**TASK ITEM**
Your answer should repeat exactly the lines from the one holding "The image size is (170, 188)." through the end of the data, and it should contain no pictures.

**DATA FOR THIS TASK**
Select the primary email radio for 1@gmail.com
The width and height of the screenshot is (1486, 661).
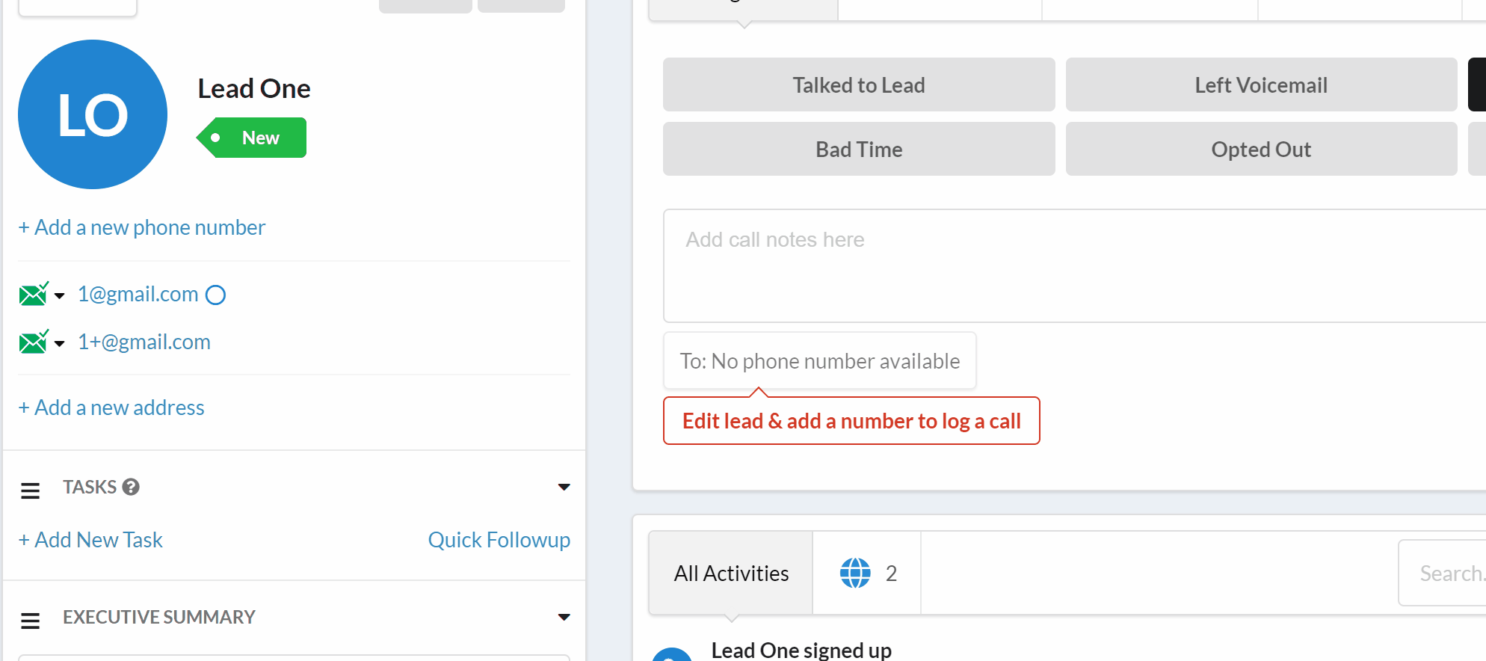click(215, 295)
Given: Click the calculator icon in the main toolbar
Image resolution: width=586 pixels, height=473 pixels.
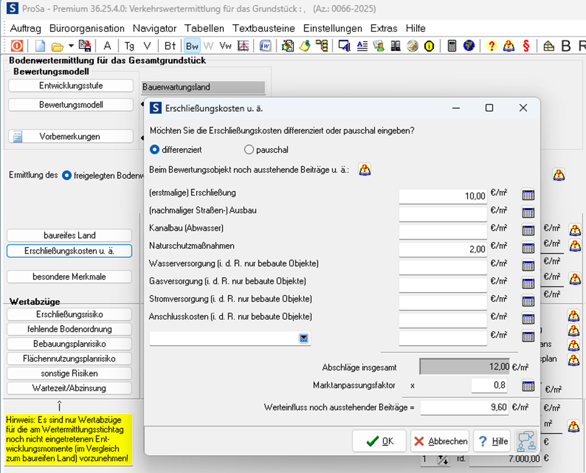Looking at the screenshot, I should (452, 46).
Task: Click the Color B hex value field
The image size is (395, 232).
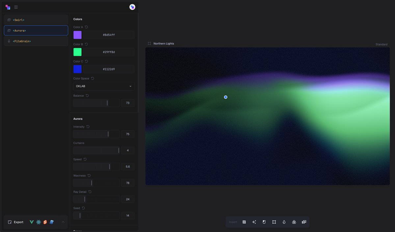Action: point(109,52)
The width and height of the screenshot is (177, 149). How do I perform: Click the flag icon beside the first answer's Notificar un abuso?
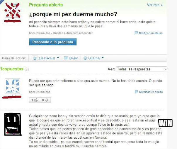pos(136,92)
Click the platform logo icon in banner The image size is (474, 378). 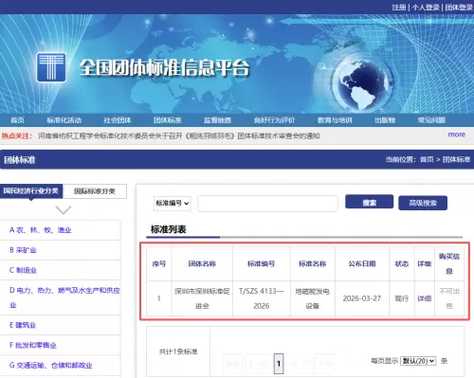coord(51,67)
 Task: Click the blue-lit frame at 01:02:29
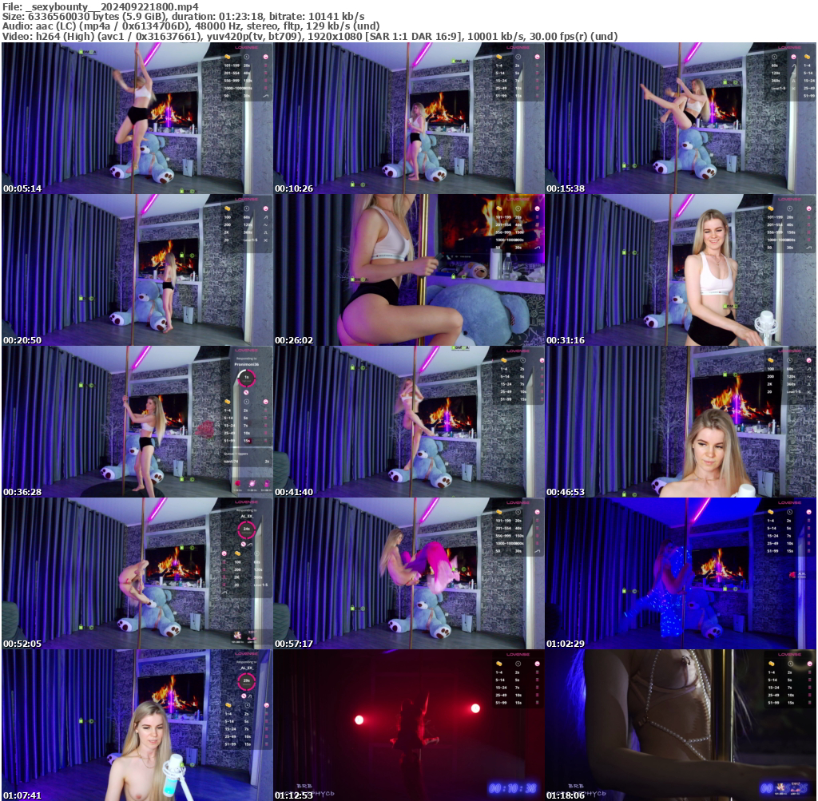pos(681,573)
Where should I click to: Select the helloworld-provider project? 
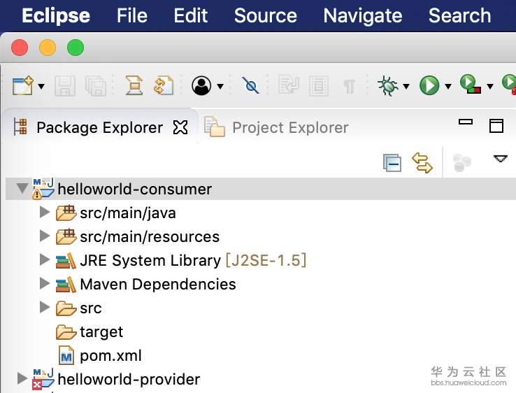click(x=129, y=380)
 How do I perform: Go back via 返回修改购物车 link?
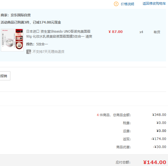point(154,4)
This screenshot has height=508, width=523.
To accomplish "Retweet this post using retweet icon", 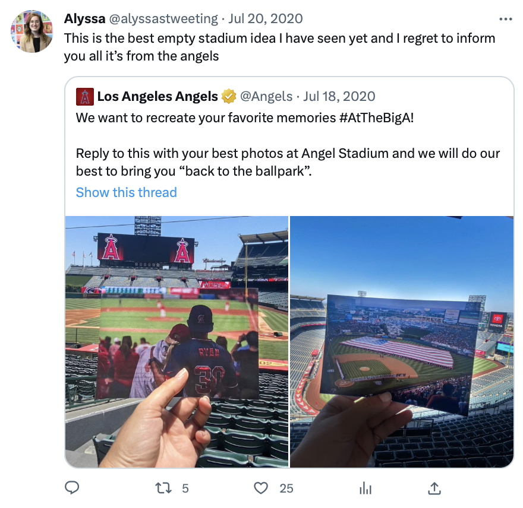I will click(163, 488).
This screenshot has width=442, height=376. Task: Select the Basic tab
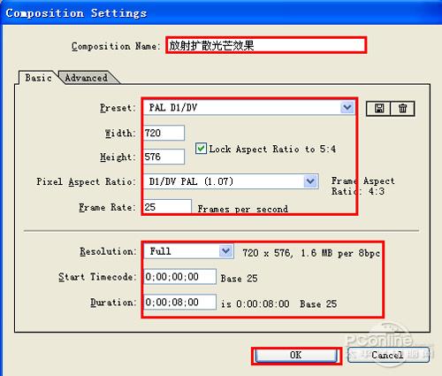[x=38, y=78]
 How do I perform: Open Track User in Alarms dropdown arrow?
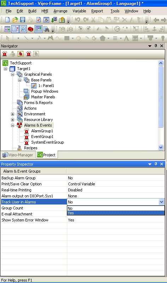click(x=161, y=202)
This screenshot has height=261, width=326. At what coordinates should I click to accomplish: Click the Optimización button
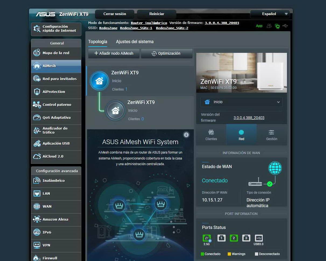tap(166, 53)
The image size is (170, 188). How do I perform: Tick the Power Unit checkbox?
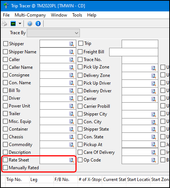(5, 106)
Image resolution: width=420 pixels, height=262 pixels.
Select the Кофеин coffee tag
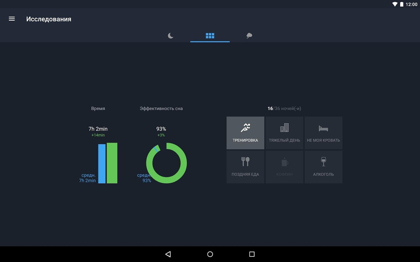click(284, 167)
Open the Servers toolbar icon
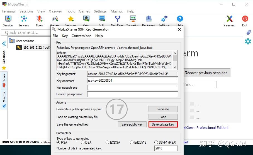 click(24, 19)
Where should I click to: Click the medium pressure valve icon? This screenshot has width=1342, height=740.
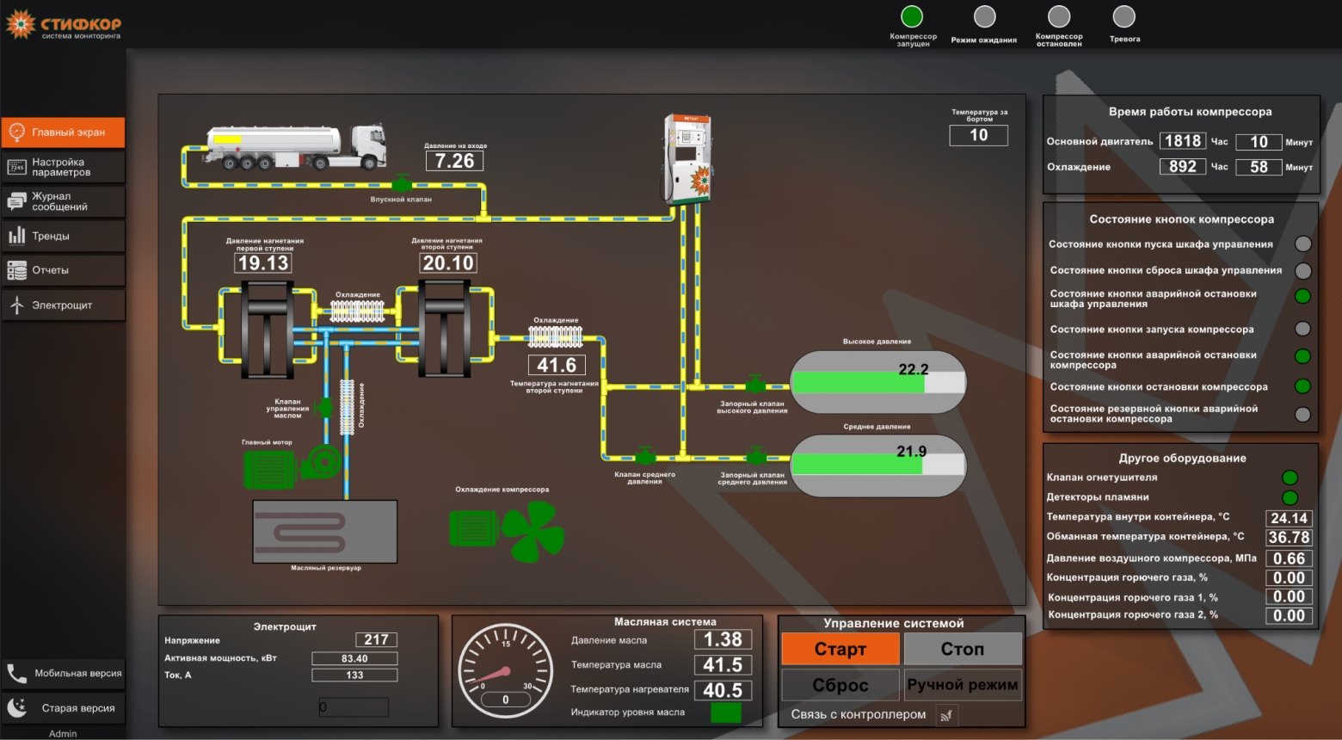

**THE ANSWER**
The image size is (170, 188). How do I perform: Tick the Power Unit checkbox?
(5, 106)
Image resolution: width=420 pixels, height=262 pixels.
Select the Кофеин coffee tag
click(284, 167)
Open the Servers toolbar icon
 click(24, 19)
Where should I click to: Click the medium pressure valve icon? This screenshot has width=1342, height=740.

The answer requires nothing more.